Vídeo ao final • Um grupo de
advogadas lançou uma campanha nas redes sociais por meio de vídeo criticando o
Projeto de Lei nº 896/2023, que propõe a criminalização da chamada “misoginia”.
A iniciativa busca alertar a sociedade e a comunidade jurídica sobre falhas
estruturais da proposta.
A iniciativa reúne as advogadas
Fernanda Tripode (@fernandatripode), Rafaela Filter (@rafaelafilter), Jamily Wenceslau (@jamilywenceslau), Priscila Dias (@prisciladiasadv) e Beatriz Barros (@adv.beatrizmbarros), profissionais que atuam em debates jurídicos relacionados a
garantias processuais, direito penal e
questões contemporâneas do direito de família.

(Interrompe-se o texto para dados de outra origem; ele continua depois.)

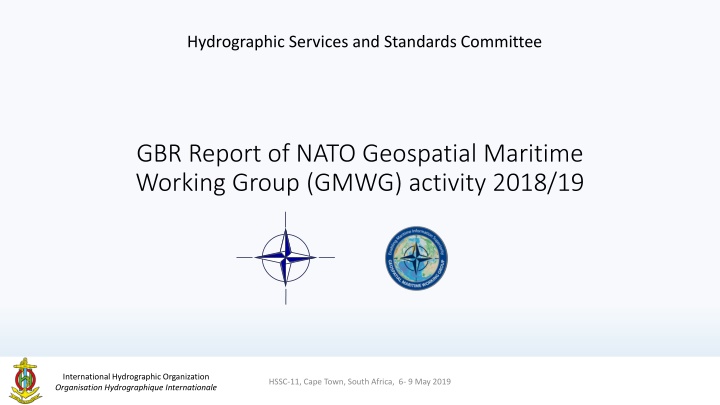This screenshot has height=405, width=720.
Task: Click the small NATO star inside round badge
Action: tap(417, 258)

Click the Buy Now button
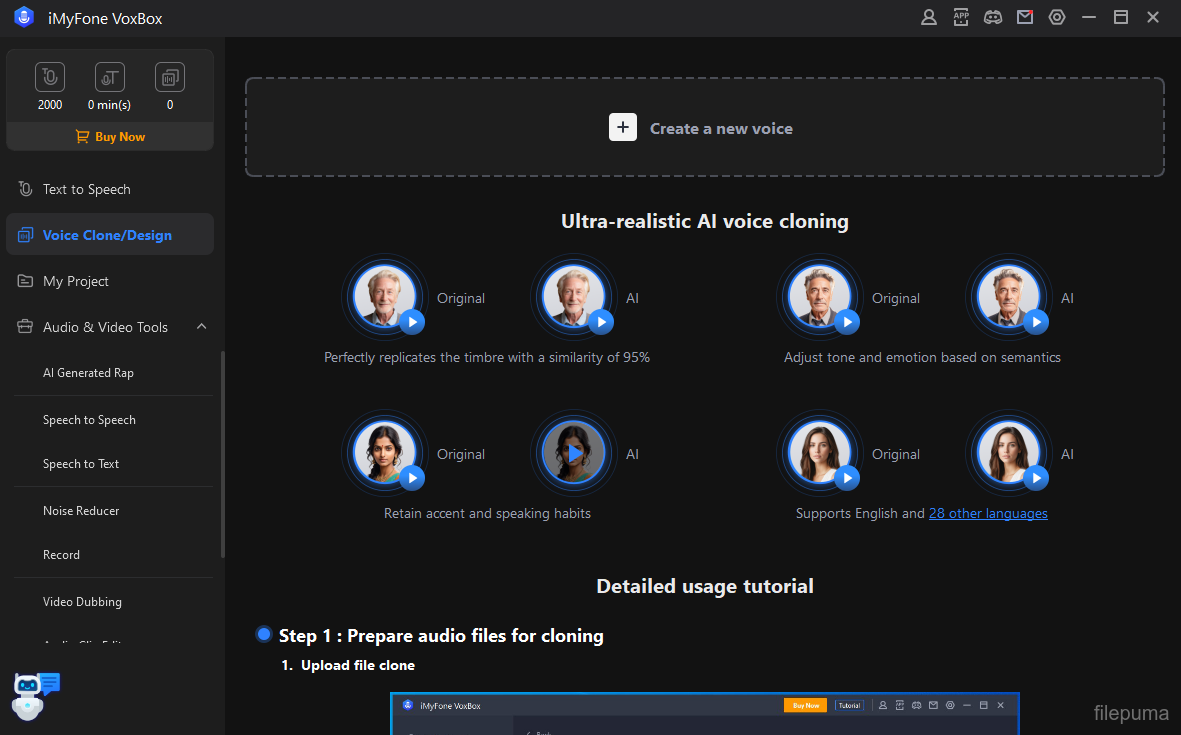pos(110,137)
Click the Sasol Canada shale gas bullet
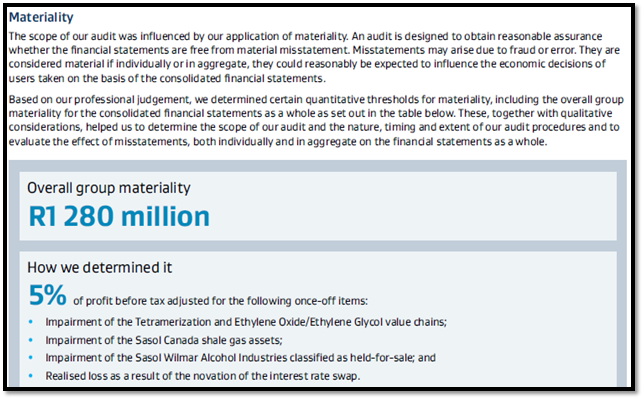Viewport: 644px width, 400px height. (163, 340)
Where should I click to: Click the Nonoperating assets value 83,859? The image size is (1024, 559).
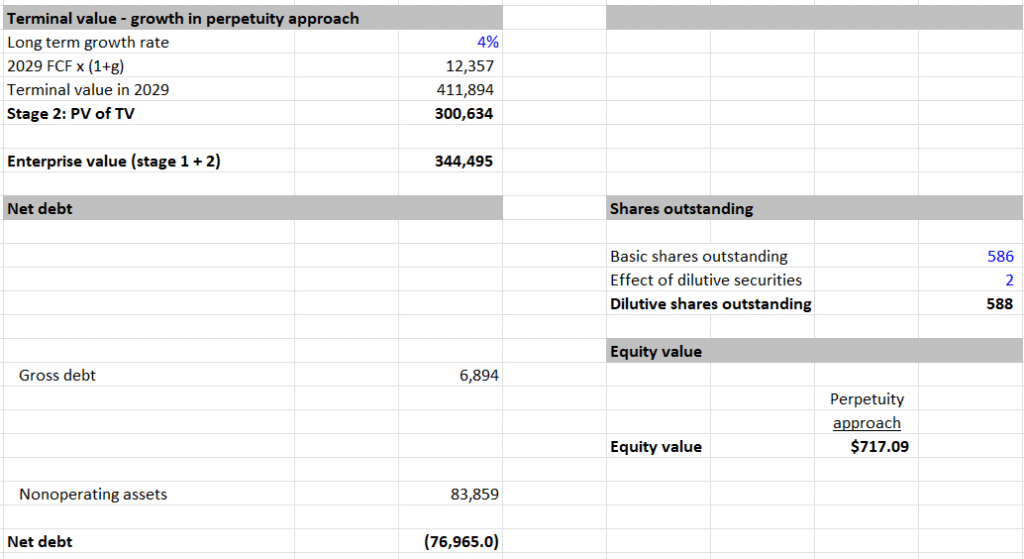(451, 494)
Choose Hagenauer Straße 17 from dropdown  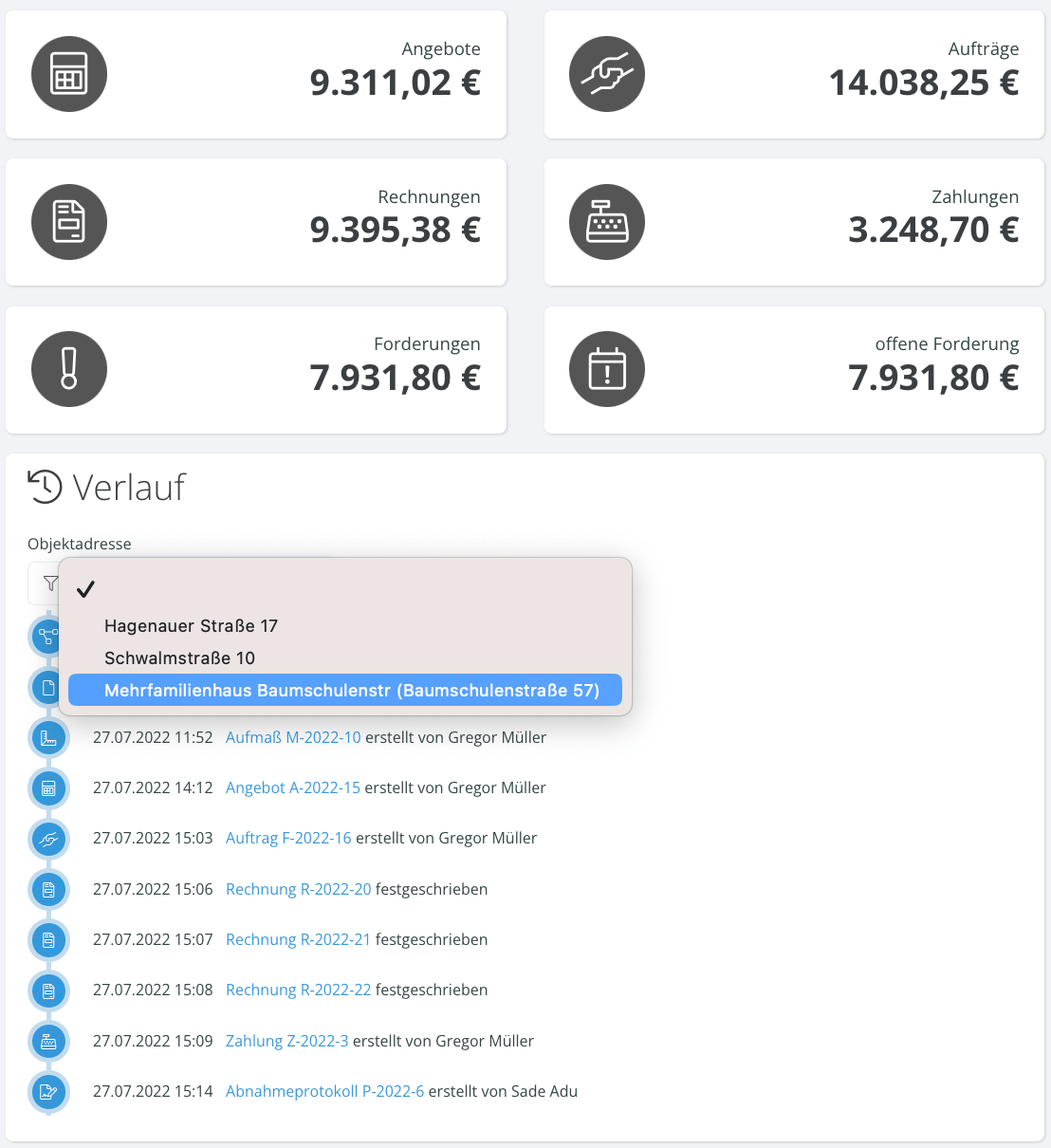(191, 626)
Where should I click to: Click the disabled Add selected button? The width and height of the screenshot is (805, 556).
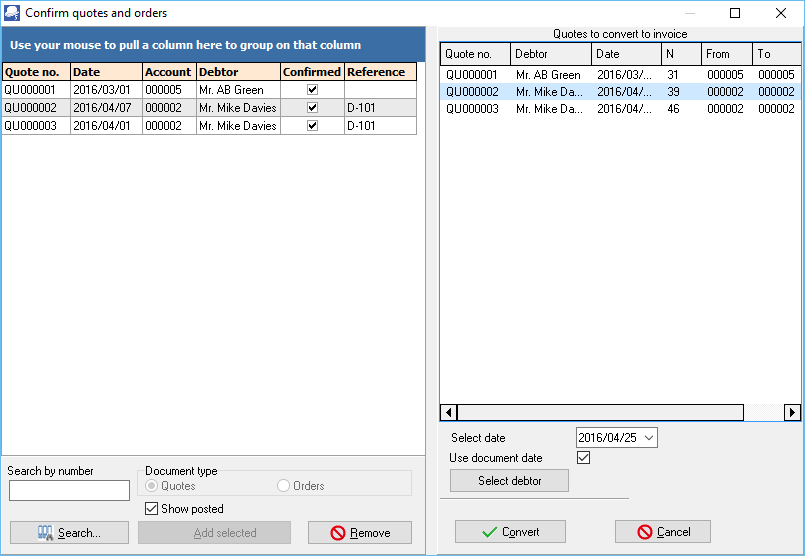[214, 533]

O material, dividido em falas objetivas e acessíveis ao público, destaca que o
texto do projeto utiliza conceitos amplos e indeterminados, como “desprezo”,
“hostilidade” e “aversão”, o que, segundo a análise apresentada, pode
comprometer o princípio da taxatividade penal e abrir margem para
interpretações subjetivas.
A campanha também ressalta que o ordenamento jurídico brasileiro já dispõe de
instrumentos suficientes para punir condutas ofensivas, como os crimes contra
a honra e a ameaça, além das previsões específicas da Lei Maria da Penha no
combate à violência moral e psicológica, questionando a necessidade de criação
de um novo tipo penal.
Risco à liberdade de expressão e possível ampliação do direito penal
Outro ponto central abordado no vídeo é o risco à liberdade de expressão. De
acordo com as advogadas, a proposta pode permitir que opiniões, críticas e
debates públicos sejam interpretados como crime, a depender da análise
individual de cada caso, o que geraria insegurança jurídica.
A campanha ainda chama atenção para a possibilidade de instrumentalização do
direito penal em conflitos familiares, como disputas de guarda e divórcios,
nos quais discussões mais acaloradas poderiam ser convertidas em acusações
criminais com impactos processuais relevantes.
Outro aspecto levantado é a ausência de simetria normativa, uma vez que o
projeto prevê tutela penal apenas para manifestações dirigidas a mulheres, sem
contemplar situações equivalentes envolvendo homens, o que, segundo a análise,
pode suscitar questionamentos sob a ótica do princípio da igualdade.
Atuação no debate legislativo
Ressalte-se que as advogadas
Fernanda Tripode, Rafaela Filter, Jamily Wenceslau, Priscila Dias e Beatriz
Barros
já encaminharam parecer técnico-jurídico ao Senado Federal sobre o referido
projeto, contribuindo formalmente com o debate legislativo. A íntegra da
notícia pode ser acessada abaixo:
Advogadas enviam parecer ao Senado apontando falhas jurídicas no PL que
criminaliza a “misoginia”
A campanha encerra com um posicionamento direto das participantes:
“junte-se a nós. Sou mulher, quero justiça e sou contra o PL da
misoginia.”
A ação se insere em um debate mais amplo sobre os limites da expansão do
direito penal e a necessidade de observância rigorosa dos princípios
constitucionais na criação de novos tipos penais.